Tip: If, after running the setup script you decide not to complete the lab, be sure to delete the dp000-xxxxxxx resource group that was created in your Azure subscription to avoid unnecessary Azure costs.

Explore data and train a machine learning model

Spark MLlib is a library for training and using machine learning models on Apache Spark.
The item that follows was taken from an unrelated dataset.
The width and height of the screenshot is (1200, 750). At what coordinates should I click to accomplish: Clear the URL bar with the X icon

It’s similar to the commonly used Skikit-Learn library used in Python environments; but optimized for distributed processing on a Spark cluster.
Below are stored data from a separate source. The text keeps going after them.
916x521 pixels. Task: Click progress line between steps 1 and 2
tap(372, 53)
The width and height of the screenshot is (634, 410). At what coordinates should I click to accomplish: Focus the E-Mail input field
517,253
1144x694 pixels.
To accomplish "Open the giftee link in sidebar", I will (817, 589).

In this lab, you’ll use a Spark notebook to explore data, and then use Spark MLlib to train and validate a machine learning model from that data.

  1. In the dp000-xxxxxxx resource group, select the synapsexxxxxxx Synapse workspace.
  2. In the Overview page for your Synapse workspace, in the Open Synapse Studio card, select Open to open Synapse Studio in a new browser tab; signing in if prompted.
  3. On the left side of Synapse Studio, use the ›› icon to expand the menu - this reveals the different pages within Synapse Studio that you’ll use to manage resources and perform data analytics tasks.
  4. On the Develop page, expand Notebooks and then open the Spark MLlib notebook.
  5. Follow the instructions in the notebook to explore a machine learning scenario.

Delete Azure resources

When you’ve finished exploring machine learning with Spark MLlib in Azure Synapse Analytics, you should delete the resources you’ve created to avoid unnecessary Azure costs.
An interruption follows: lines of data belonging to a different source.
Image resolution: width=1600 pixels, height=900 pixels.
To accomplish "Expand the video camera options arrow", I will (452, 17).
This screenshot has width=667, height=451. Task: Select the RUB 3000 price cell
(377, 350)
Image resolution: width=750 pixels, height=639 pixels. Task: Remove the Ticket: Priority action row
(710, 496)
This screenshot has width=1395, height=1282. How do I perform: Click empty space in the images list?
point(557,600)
  1. Close the Synapse Studio browser tab and return to the Azure portal.
  2. On the Azure portal, on the Home page, select Resource groups.
  3. Select the dp000-xxxxxxx resource group.
  4. At the top of the Overview page for your resource group, select Delete resource group.
  5. Enter the dp000-xxxxxxx resource group name to confirm you want to delete it, and select Delete.

    After a few minutes, your Azure Synapse workspace resource group and the managed workspace resource group associated with it will be deleted.